Stored data:
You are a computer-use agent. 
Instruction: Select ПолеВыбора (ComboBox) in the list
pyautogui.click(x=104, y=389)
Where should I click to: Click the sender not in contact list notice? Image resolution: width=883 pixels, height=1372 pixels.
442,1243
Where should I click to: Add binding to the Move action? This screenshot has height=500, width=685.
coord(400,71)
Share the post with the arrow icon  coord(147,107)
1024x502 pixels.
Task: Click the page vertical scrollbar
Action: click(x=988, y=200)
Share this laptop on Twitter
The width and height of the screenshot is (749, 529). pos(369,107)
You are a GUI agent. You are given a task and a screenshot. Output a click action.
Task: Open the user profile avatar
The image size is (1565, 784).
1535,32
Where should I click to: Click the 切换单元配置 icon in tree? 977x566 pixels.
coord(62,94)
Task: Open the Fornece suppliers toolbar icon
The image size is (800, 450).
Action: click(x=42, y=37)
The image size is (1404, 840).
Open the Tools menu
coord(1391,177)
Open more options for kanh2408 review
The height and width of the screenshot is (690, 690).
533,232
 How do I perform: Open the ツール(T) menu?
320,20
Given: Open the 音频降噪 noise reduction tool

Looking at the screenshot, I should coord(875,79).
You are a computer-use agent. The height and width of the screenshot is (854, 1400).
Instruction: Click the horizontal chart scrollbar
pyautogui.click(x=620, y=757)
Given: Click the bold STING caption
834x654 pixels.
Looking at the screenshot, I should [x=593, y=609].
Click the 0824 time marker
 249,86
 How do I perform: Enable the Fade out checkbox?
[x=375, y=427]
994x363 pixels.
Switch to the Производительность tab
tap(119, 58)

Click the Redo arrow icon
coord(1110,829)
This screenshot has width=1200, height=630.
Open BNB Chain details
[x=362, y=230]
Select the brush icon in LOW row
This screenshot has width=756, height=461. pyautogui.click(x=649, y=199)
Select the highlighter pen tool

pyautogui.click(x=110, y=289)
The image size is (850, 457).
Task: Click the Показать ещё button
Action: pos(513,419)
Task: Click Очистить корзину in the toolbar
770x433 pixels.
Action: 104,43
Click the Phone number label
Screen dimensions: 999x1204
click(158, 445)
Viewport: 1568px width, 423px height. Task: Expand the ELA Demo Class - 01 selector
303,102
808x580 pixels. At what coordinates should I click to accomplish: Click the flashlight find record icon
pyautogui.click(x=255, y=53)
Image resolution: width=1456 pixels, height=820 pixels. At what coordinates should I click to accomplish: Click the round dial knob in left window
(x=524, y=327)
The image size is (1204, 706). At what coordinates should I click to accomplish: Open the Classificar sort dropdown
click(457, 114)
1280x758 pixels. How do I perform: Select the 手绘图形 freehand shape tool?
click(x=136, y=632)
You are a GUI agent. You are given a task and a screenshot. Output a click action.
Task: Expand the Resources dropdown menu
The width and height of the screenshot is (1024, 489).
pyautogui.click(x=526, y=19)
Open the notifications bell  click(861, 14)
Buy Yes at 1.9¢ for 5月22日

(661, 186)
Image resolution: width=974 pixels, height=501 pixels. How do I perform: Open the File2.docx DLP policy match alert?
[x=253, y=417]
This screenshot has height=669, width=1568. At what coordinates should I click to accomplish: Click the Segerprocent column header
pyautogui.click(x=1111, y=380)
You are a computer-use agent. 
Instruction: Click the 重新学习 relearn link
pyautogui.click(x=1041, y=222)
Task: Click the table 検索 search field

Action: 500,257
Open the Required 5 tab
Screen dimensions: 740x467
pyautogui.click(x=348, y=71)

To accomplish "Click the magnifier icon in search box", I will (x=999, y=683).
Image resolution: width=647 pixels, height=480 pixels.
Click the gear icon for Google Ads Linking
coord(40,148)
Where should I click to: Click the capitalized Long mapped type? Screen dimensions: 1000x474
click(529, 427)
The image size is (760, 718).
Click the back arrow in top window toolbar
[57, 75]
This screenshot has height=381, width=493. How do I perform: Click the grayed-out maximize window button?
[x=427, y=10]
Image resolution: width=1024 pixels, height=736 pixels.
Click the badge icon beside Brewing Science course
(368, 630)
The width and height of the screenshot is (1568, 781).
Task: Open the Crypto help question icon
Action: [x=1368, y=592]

#### Action item:
Restate the entries above word for word.

#### Written answer:
You are a computer-use agent. 
Instruction: Select ПолеВыбора (ComboBox) in the list
pyautogui.click(x=104, y=389)
Where should I click to: Click the sender not in contact list notice? Image resolution: width=883 pixels, height=1372 pixels.
442,1243
Where should I click to: Add binding to the Move action? This screenshot has height=500, width=685.
coord(400,71)
Share the post with the arrow icon  coord(147,107)
1024x502 pixels.
Task: Click the page vertical scrollbar
Action: click(x=988, y=200)
Share this laptop on Twitter
The width and height of the screenshot is (749, 529). pos(369,107)
You are a GUI agent. You are given a task and a screenshot. Output a click action.
Task: Open the user profile avatar
The image size is (1565, 784).
1535,32
Where should I click to: Click the 切换单元配置 icon in tree? 977x566 pixels.
coord(62,94)
Task: Open the Fornece suppliers toolbar icon
The image size is (800, 450).
Action: click(x=42, y=37)
The image size is (1404, 840).
Open the Tools menu
coord(1391,177)
Open more options for kanh2408 review
The height and width of the screenshot is (690, 690).
533,232
 How do I perform: Open the ツール(T) menu?
320,20
Given: Open the 音频降噪 noise reduction tool

Looking at the screenshot, I should coord(875,79).
You are a computer-use agent. The height and width of the screenshot is (854, 1400).
Instruction: Click the horizontal chart scrollbar
pyautogui.click(x=620, y=757)
Given: Click the bold STING caption
834x654 pixels.
Looking at the screenshot, I should [x=593, y=609].
Click the 0824 time marker
 249,86
 How do I perform: Enable the Fade out checkbox?
[x=375, y=427]
994x363 pixels.
Switch to the Производительность tab
tap(119, 58)

Click the Redo arrow icon
coord(1110,829)
This screenshot has width=1200, height=630.
Open BNB Chain details
[x=362, y=230]
Select the brush icon in LOW row
This screenshot has width=756, height=461. pyautogui.click(x=649, y=199)
Select the highlighter pen tool

pyautogui.click(x=110, y=289)
The image size is (850, 457).
Task: Click the Показать ещё button
Action: pos(513,419)
Task: Click Очистить корзину in the toolbar
770x433 pixels.
Action: 104,43
Click the Phone number label
Screen dimensions: 999x1204
click(158, 445)
Viewport: 1568px width, 423px height. Task: Expand the ELA Demo Class - 01 selector
303,102
808x580 pixels. At what coordinates should I click to accomplish: Click the flashlight find record icon
pyautogui.click(x=255, y=53)
Image resolution: width=1456 pixels, height=820 pixels. At what coordinates should I click to accomplish: Click the round dial knob in left window
(x=524, y=327)
The image size is (1204, 706). At what coordinates should I click to accomplish: Open the Classificar sort dropdown
click(457, 114)
1280x758 pixels. How do I perform: Select the 手绘图形 freehand shape tool?
click(x=136, y=632)
You are a GUI agent. You are given a task and a screenshot. Output a click action.
Task: Expand the Resources dropdown menu
The width and height of the screenshot is (1024, 489).
pyautogui.click(x=526, y=19)
Open the notifications bell  click(861, 14)
Buy Yes at 1.9¢ for 5月22日

(661, 186)
Image resolution: width=974 pixels, height=501 pixels. How do I perform: Open the File2.docx DLP policy match alert?
[x=253, y=417]
This screenshot has height=669, width=1568. At what coordinates should I click to accomplish: Click the Segerprocent column header
pyautogui.click(x=1111, y=380)
You are a computer-use agent. 
Instruction: Click the 重新学习 relearn link
pyautogui.click(x=1041, y=222)
Task: Click the table 検索 search field

Action: 500,257
Open the Required 5 tab
Screen dimensions: 740x467
pyautogui.click(x=348, y=71)

To accomplish "Click the magnifier icon in search box", I will (x=999, y=683).
Image resolution: width=647 pixels, height=480 pixels.
Click the gear icon for Google Ads Linking
coord(40,148)
Where should I click to: Click the capitalized Long mapped type? Screen dimensions: 1000x474
click(529, 427)
The image size is (760, 718).
Click the back arrow in top window toolbar
[57, 75]
This screenshot has height=381, width=493. How do I perform: Click the grayed-out maximize window button?
[x=427, y=10]
Image resolution: width=1024 pixels, height=736 pixels.
Click the badge icon beside Brewing Science course
(368, 630)
The width and height of the screenshot is (1568, 781).
Task: Open the Crypto help question icon
Action: [x=1368, y=592]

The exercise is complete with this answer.